Data for review —

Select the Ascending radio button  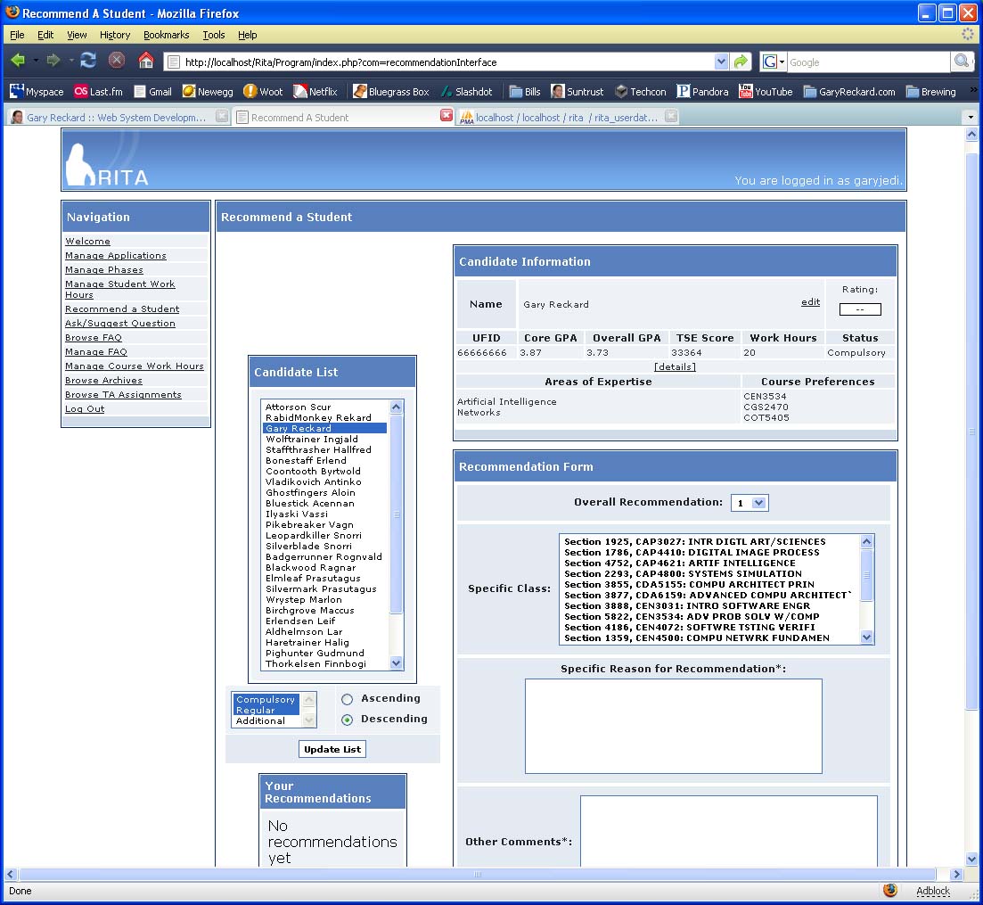point(347,699)
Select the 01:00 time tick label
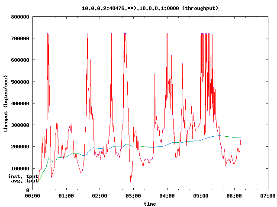The width and height of the screenshot is (277, 207). [66, 196]
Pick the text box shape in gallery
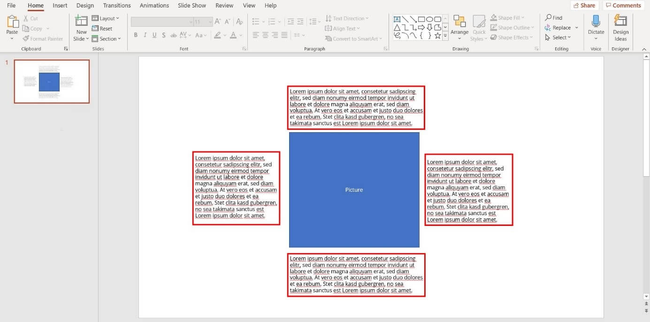Screen dimensions: 650x322 (x=397, y=19)
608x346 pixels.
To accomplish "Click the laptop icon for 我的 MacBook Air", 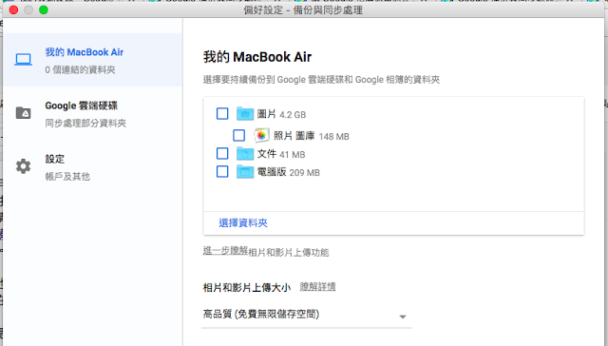I will [x=23, y=60].
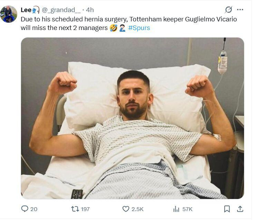Click the 20 replies count
This screenshot has width=253, height=220.
pyautogui.click(x=34, y=209)
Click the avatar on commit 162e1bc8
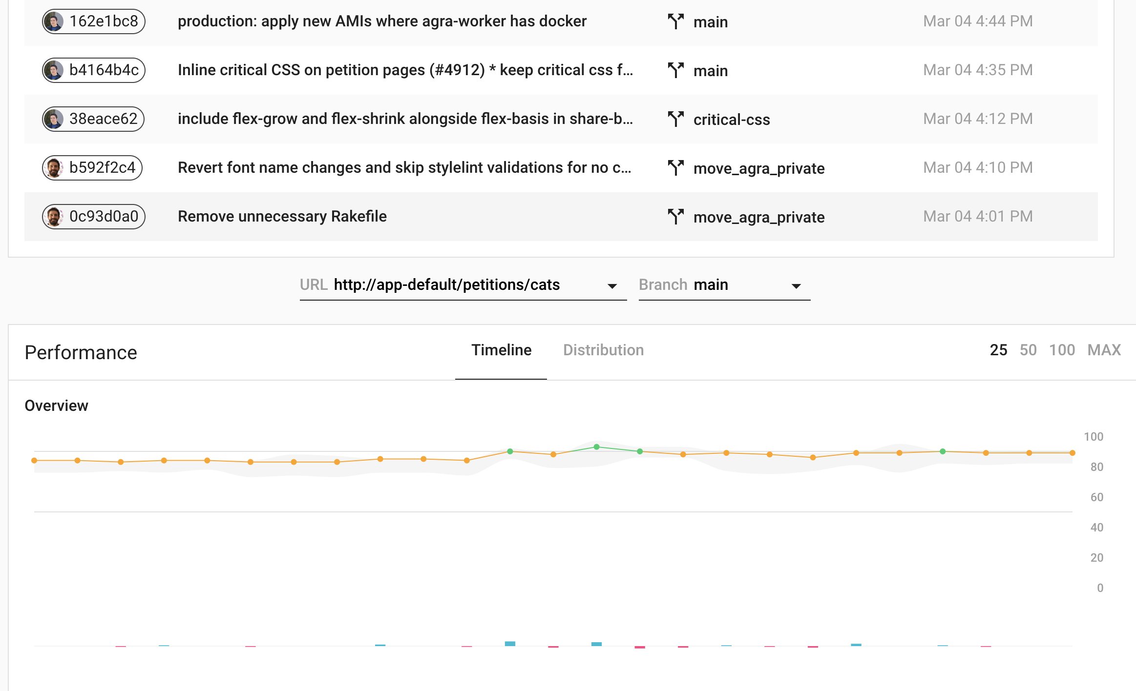 [x=55, y=21]
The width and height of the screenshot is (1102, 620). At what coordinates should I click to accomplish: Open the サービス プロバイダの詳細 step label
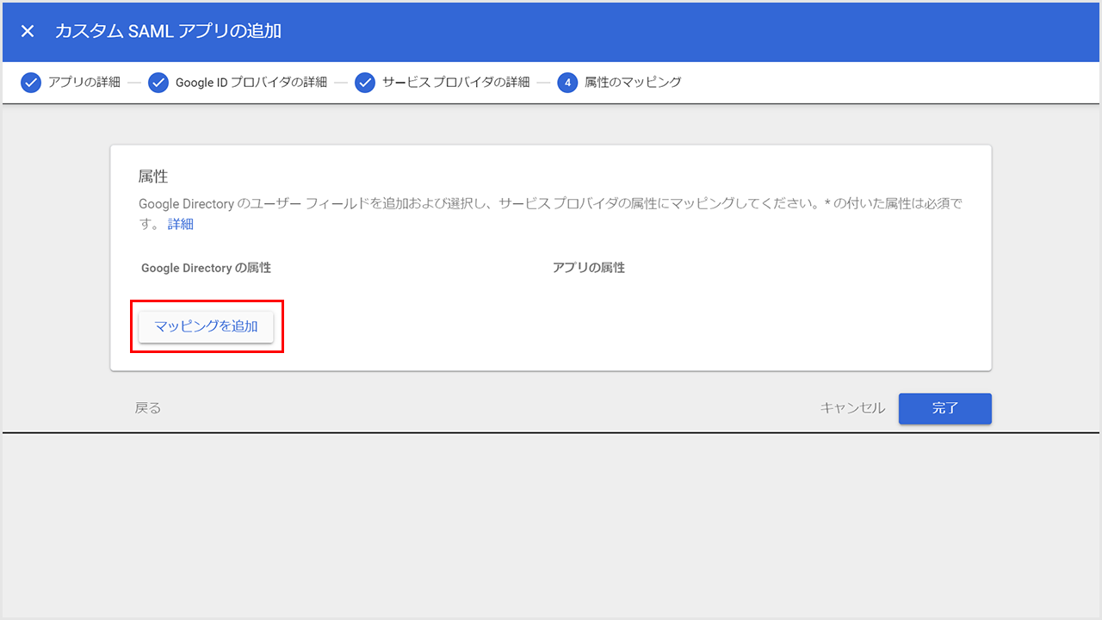click(455, 83)
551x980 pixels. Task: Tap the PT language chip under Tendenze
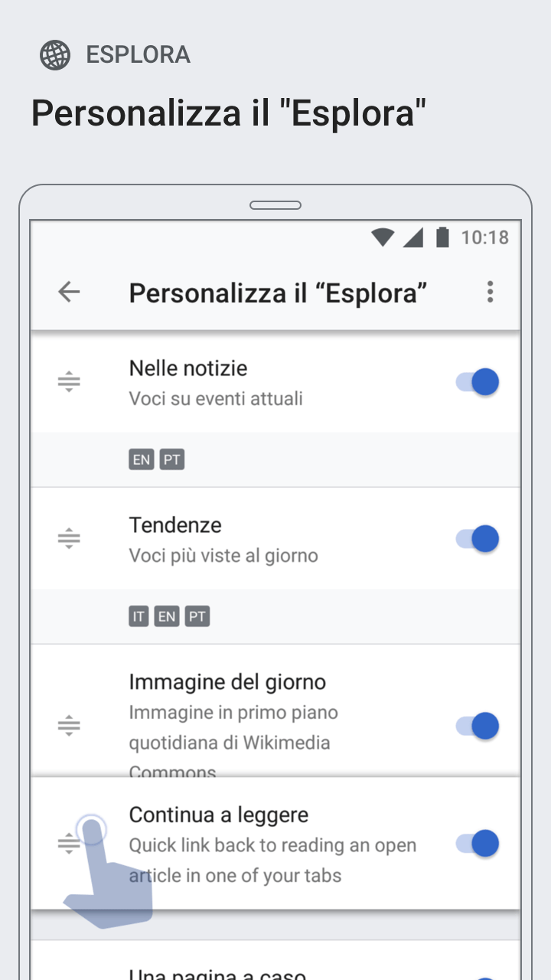[x=197, y=616]
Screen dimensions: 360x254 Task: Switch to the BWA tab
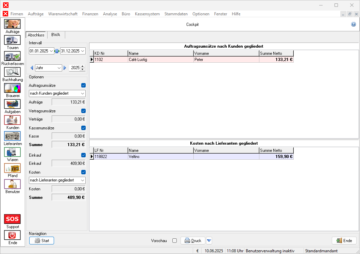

What the task requires — Skip the pictures. Return exactly the lines from the one containing "The width and height of the screenshot is (1102, 620)." through the end of the data above, both included, and nothing besides.

Solution to the exercise —
The width and height of the screenshot is (1102, 620). At what coordinates should I click to accomplish: Open the サービス プロバイダの詳細 step label
click(455, 83)
551x980 pixels. Task: Tap the PT language chip under Tendenze
[x=197, y=616]
Screen dimensions: 360x254 Task: Switch to the BWA tab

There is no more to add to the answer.